In order to understand the value of VLANs, one must first understand two other Ethernet addressing methods: broadcast and multicast. Unicast addressing allows a source to address a single destination, as described in the previous mail delivery analogy. Broadcast addressing allows a source to address all destinations, and multicast addressing allows a source to address a subset of all destinations. Broadcast and multicast addressing are used by various protocols when a unicast address is not available or unicast addressing is not practical.

Broadcast and multicast addressing are inefficient when a unicast address would suffice, but cannot be used because the destination address is unavailable. Consider a switch that receives a packet with destination address DDD. In order to forward this packet on the correct port, it must have previously learned that DDD is located on port PPP, as described earlier. However, when that learning has not yet occurred, the packet is broadcast to all ports. A snooper can examine broadcast information and detect information not intended for the snooper. VLANs offer a solution to this because they describe how a switch can treat a packet broadcast as if it were a packet multicast.

VLANs are based on criteria, thus there can be protocol-based VLANs, address-based VLANs, port-based VLANs, etc. A VLAN is created by selecting one piece of criteria by which traffic can be eliminated from being broadcast to undesirable locations. When a switch needs to perform a broadcast, it uses the VLAN criteria to eliminate a number of ports from receiving the broadcast packet. This eliminates unwanted traffic, increases the network efficiency and prevents snooping of broadcast traffic.

Maintaining Extensibility

PICMG 2.16 systems can also be supplemented with IEEE standard link aggregation to allow two or more physically independent ports to be aggregated to form a single logical connection with higher bandwidth--a link aggregation group (LAG). This enables systems to have link bandwidths higher than those supported by any individual link.

- **Written exercise 1**
Reproduce the rows from the line containing "Where should I" through the end of the rows, keeping the requests as they are and raising every coordinate in the answers by 45. Leave the pictures out.

- **Data section**
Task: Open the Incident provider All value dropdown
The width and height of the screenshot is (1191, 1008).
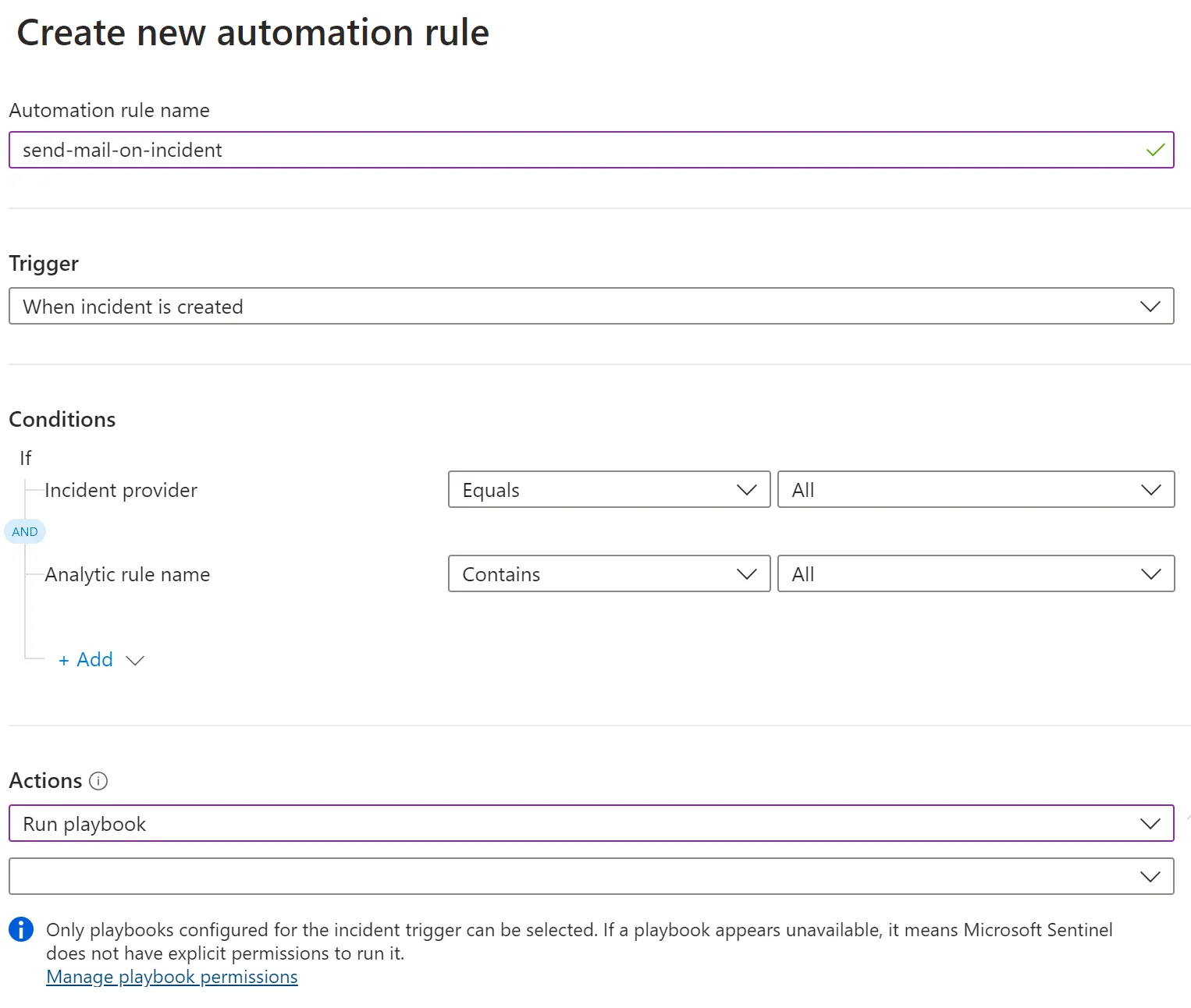Action: click(976, 490)
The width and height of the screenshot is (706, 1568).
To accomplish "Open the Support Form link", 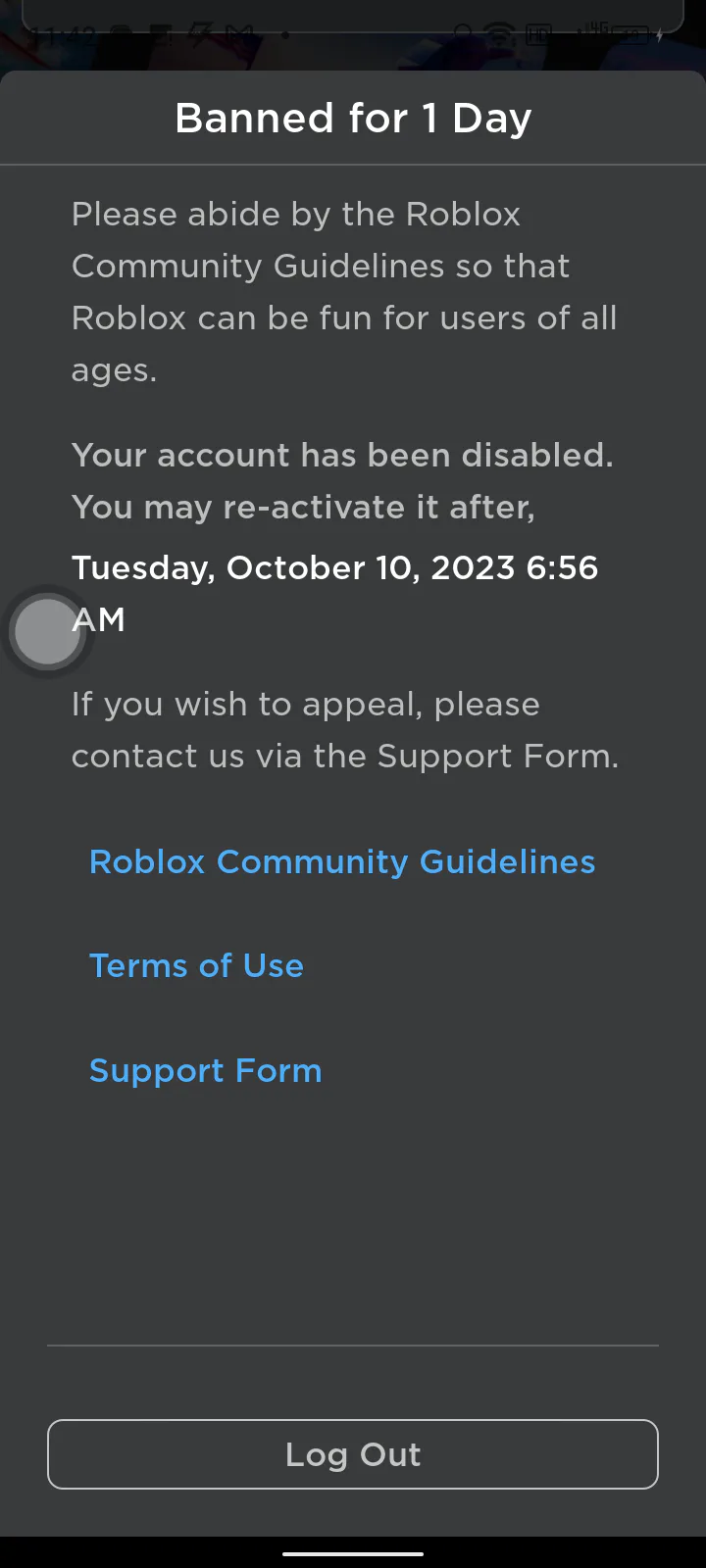I will pos(205,1071).
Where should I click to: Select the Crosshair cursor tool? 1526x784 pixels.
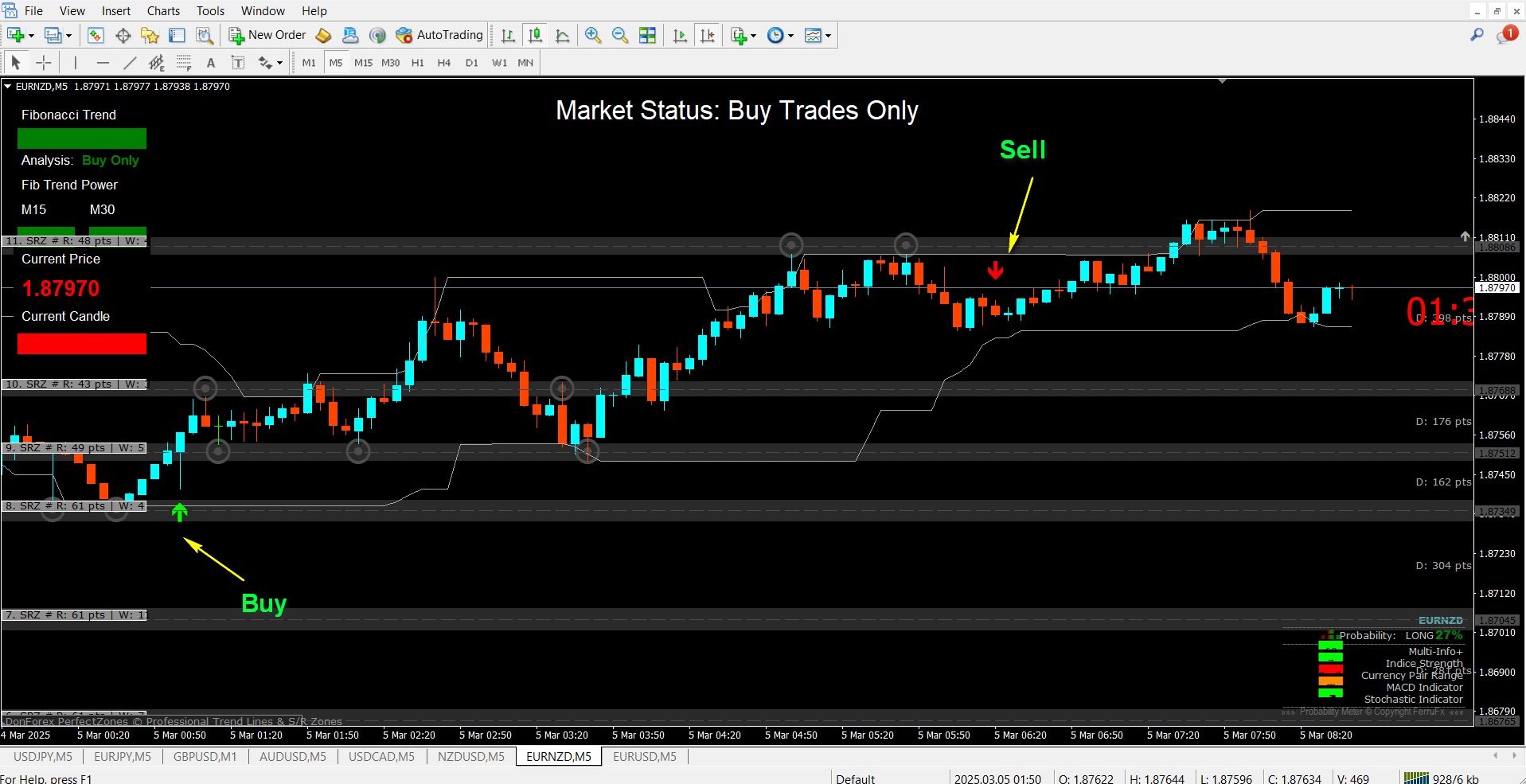[44, 62]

- **Written exercise 2**
Answer these questions about the VLAN text:
(a) Which subset of destinations does multicast addressing allow a source to address?
(b) What happens to a packet when the switch has not yet learned which port its destination address is on?
(c) What is formed when two or more physically independent ports are aggregated into a single logical connection?

- **Task solution 1**
Where should I click to: Select the Crosshair cursor tool? 1526x784 pixels.
[89, 107]

- **Task solution 2**
(a) A subset of all destinations.
(b) It is broadcast to all ports.
(c) A link aggregation group (LAG), a single logical connection with higher bandwidth.